Starvation also followed them to the train track where they took refuge from the floodwaters. Vinod’s wife Manjuben told The Wire: “No government teams came to provide us any ration bags or packages, it was only civil society groups that fed us”.

Counting compensation

Abrar Kapadia owns a 15-year-old grocery business in Bharuch’s Gandhi Bazaar. Kapadia, like many others, have used up all their savings to fund the loss that the flood brought with it.

Since March, Kapadia and other shopkeepers have been slowly receiving state compensation – a portion of the massive damage they bore. 

In September 2023, the Gujarat government announced a relief package for farmers affected by flooding in Bharuch, Narmada and Vadodara districts. Farmers eligible for assistance were asked to apply through the ‘Digital Gujarat Portal’ before the deadline of October 31, 2023.

An area affected by the floods in Gujarat. Photo: Special arrangement.

The government said that to be eligible for the relief package, farmers must have “incurred a loss of 33% or more” of their agricultural and horticultural crops during the 2023-24 kharif season.

Officials said this assistance will be available to farmers in villages declared as affected by the district administration and for a maximum of two hectares, the Hindustan Times reported.

For non-irrigated crops, affected farmers were to receive a relief package worth Rs 8,500 per hectare, and for irrigated agriculture and rainfed horticulture crops, they would receive Rs 8,000 in addition to Rs 17,000 per hectare as per the state disaster response force (SDRF)’s norms, HT’s report also said.

Perennial crops would receive assistance of Rs 15,000 per hectare in addition to the Rs 22,500 provided as per SDRF norms. Similarly, for perennial horticultural crops with 33% or more damage per hectare, farmers would be eligible for assistance of Rs 1,02,500, along with Rs 22,500 paid as per SDRF norms.

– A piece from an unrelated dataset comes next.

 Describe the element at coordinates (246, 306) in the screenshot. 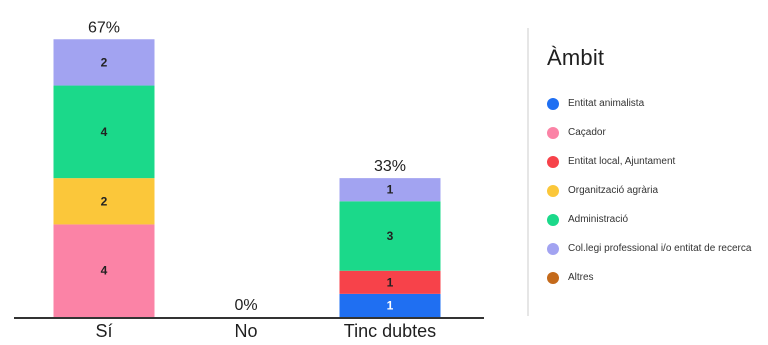

I see `total-label: 0%` at that location.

In a small thatched-roof hut, Kamlesh Jayantibhai Vasava, a mustard farmer, said he is now forced to drive an auto-rickshaw for several reasons triggered by the floods.

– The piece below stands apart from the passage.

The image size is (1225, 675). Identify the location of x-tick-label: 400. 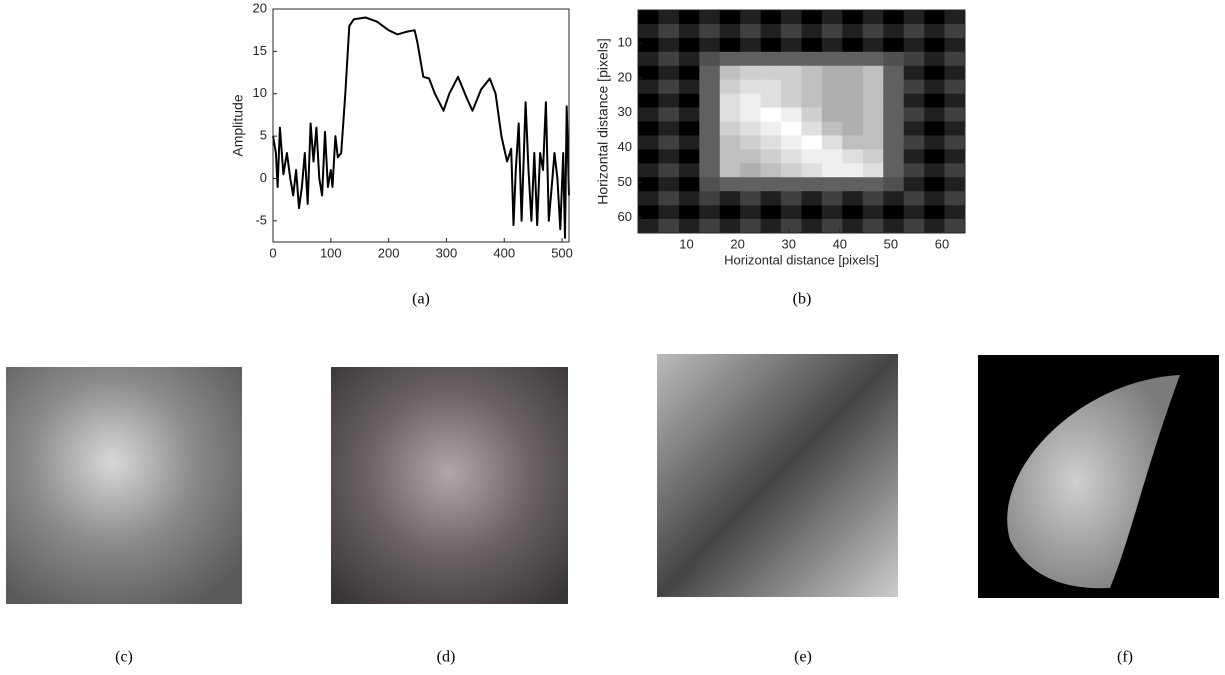
(504, 252).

“My house was submerged. My electronics, utilities, documents – even cash – were all gone in floodwater,” Vasava told The Wire.

“We got Rs 7,000 as compensation; that can’t make up for the losses,” he added.

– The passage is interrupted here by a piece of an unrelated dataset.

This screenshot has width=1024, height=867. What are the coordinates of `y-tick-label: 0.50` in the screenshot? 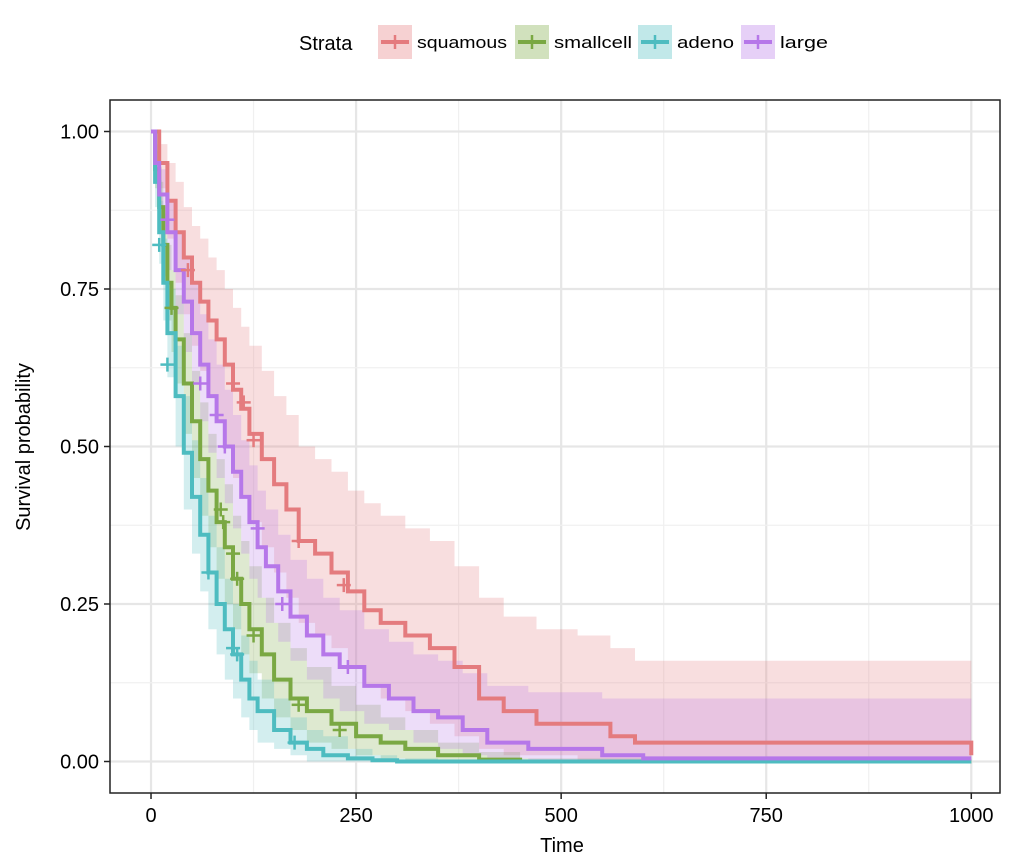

Though Vasava and many others received the basic compensation the government offered, for many like him, simply claiming more compensation proved to be a hurdle because important documents were washed away in the floods.

View from the Borbhatha village, on the banks of the Narmada River. Photo: Tarushi Aswani.

“Our land is owned by my father, who passed away recently. Now I cannot claim compensation for the damage to the house on this land because all documents are damaged,” he explained.

To patch up the hole that the flood made in his land, Vasava took a Rs 70,000 loan from a private bank, which levied Rs 20,000 as interest. Repayment is due in two years’ time.

“The interest is almost one-third of the loan amount. I have to drive an auto, which is also not my own. I don’t know whether I will be able to repay the loan on time,” Vasava said.

Across towns and villages, locals whom The Wire spoke to understand that the geographical placement of their region makes it prone to floods. Many noted that this was always their reality. However, they still fail to understand why a government would engineer a flood knowing well that the region had already witnessed heavier-than-usual rainfall in the same season.